A pathogen is a disease causing agent that disrupts the normal physiology of the infected organism

  • Pathogens can be cellular (e.g. parasites, protozoa, bacteria) or acellular (viruses and prions)

Types of Pathogens



  • Viruses are metabolically inert and incapable of reproducing independently of a host cell (hence are non-living)
  • They typically consist of an inner core of nucleic acid surrounded by a protein coat (capsid)
  • Simpler viruses may lack a capsid (viroids), whilst more complex viruses may possess an external lipid envelope
  • Viruses can be either DNA-based (adenoviruses) or RNA-based (retroviruses)
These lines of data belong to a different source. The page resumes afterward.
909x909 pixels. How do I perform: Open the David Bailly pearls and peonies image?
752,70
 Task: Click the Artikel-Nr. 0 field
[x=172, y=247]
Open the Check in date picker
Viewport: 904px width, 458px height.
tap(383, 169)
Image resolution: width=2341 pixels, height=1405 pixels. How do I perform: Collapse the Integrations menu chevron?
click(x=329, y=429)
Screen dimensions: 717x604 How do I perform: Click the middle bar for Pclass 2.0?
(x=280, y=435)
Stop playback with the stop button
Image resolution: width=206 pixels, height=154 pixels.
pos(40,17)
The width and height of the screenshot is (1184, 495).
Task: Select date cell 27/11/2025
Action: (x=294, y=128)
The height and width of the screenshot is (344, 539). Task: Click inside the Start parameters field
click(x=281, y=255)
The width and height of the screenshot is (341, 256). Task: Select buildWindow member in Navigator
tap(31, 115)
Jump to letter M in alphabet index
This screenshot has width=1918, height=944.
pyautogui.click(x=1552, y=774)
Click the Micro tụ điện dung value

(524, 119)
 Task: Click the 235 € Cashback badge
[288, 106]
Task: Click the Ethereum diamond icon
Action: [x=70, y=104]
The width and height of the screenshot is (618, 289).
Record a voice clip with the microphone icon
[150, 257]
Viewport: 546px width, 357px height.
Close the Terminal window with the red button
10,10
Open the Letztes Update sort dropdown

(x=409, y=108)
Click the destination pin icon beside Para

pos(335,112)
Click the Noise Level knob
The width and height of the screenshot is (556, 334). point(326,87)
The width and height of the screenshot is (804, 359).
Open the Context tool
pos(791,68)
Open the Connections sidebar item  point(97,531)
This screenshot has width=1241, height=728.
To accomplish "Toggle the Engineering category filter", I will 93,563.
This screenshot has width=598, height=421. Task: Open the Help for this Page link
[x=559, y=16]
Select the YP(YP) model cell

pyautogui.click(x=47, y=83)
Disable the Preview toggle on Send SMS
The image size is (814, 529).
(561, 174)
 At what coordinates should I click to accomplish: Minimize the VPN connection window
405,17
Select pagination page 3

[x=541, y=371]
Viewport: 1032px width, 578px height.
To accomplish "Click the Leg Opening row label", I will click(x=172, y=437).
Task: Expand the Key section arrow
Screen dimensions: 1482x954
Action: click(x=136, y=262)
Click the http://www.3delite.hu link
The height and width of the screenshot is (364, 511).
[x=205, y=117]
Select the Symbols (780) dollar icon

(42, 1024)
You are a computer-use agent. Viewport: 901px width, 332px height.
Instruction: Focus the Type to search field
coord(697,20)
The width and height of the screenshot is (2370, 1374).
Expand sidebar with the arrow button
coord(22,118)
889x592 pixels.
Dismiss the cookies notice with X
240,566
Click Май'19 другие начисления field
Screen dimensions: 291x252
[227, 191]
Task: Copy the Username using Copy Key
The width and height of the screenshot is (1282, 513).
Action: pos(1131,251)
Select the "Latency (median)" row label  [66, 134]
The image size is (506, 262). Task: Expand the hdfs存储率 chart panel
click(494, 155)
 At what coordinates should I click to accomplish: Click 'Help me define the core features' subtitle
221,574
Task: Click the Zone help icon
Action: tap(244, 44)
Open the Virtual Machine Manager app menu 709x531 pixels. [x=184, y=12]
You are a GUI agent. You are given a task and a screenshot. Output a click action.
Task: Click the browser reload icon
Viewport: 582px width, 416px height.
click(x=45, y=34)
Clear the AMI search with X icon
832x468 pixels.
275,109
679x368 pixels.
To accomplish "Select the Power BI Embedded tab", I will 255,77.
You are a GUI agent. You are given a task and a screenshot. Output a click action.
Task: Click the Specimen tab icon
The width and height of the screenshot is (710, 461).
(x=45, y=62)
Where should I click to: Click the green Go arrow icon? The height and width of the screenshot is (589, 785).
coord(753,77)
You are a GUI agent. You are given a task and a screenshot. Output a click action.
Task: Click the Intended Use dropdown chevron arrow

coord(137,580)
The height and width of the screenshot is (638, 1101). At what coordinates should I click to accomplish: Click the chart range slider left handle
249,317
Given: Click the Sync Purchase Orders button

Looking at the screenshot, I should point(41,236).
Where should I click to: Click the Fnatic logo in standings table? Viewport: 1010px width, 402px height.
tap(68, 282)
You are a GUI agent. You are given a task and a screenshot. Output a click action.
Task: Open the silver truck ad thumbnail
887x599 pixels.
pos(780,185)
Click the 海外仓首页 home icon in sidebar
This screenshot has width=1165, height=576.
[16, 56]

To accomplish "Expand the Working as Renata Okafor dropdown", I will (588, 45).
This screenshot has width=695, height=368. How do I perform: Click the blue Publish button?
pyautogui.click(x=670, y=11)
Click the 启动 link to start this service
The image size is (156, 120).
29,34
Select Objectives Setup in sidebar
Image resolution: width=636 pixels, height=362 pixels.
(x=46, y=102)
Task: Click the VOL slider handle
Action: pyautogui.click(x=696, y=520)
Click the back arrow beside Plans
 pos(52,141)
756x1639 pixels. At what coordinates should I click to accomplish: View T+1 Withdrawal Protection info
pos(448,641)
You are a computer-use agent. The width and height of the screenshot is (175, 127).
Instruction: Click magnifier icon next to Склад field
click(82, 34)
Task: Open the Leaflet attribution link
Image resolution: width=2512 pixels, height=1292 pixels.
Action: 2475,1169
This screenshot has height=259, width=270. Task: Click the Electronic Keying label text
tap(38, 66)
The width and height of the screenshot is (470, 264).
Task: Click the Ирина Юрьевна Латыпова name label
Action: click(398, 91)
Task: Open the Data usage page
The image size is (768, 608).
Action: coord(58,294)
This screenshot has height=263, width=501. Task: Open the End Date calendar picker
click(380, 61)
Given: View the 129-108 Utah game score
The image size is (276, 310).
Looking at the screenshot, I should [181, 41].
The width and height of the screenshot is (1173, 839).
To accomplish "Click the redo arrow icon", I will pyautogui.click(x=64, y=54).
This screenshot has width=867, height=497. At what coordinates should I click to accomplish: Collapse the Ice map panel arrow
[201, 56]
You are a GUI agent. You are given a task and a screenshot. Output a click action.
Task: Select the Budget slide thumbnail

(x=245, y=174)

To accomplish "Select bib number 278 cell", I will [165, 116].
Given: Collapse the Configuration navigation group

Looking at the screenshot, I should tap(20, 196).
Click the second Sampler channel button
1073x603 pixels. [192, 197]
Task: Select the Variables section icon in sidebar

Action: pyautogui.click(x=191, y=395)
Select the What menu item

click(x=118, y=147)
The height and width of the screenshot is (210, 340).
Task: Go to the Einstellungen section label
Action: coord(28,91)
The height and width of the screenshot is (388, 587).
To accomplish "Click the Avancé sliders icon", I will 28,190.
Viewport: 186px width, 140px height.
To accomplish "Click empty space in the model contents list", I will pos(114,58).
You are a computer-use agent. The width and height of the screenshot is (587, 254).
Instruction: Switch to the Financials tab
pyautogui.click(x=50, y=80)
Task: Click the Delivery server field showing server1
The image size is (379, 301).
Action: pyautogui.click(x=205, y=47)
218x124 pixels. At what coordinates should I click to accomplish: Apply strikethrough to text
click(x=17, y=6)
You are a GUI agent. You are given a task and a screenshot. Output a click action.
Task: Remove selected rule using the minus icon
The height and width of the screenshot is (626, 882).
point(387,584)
  • A prion is an infectious protein that has folded abnormally into a structure capable of causing disease
  • Prions can cause normally folded proteins to refold into the abnormal form and hence propagate within a host body
  • Prion proteins aggregate together to form amyloid fibres that cause holes to form in the brain (spongiform encephalopathy)
  • Infectious prion proteins have a higher beta-sheet content, making them more resistant to denaturation and difficult to treat


  • Bacteria are unicellular prokaryotic cells that can reproduce quickly and compete with host cells for space and nutrition
  • Most bacteria are relatively harmless and some may even form mutualistic relationships with hosts (e.g. normal gut flora)
  • Bacteria may cause disease by producing toxic compounds (exotoxins) or releasing the substances when destroyed (endotoxins)
  • As the toxins retain their destructive capacity beyond bacterial death, they are often the cause of food poisoning


  • Disease-causing fungi usually attack the body surfaces, including the skin and mucous membranes
  • They can be categorised according to whether they are unicellular (yeasts) or multicellular (moulds) – most fungi are moulds
  • Moulds consist of branching filaments called hyphae, which may form a mass of invading threads called mycelium
  • Examples of fungal infections include thrush (yeast infection) and athlete’s foot (mould infection)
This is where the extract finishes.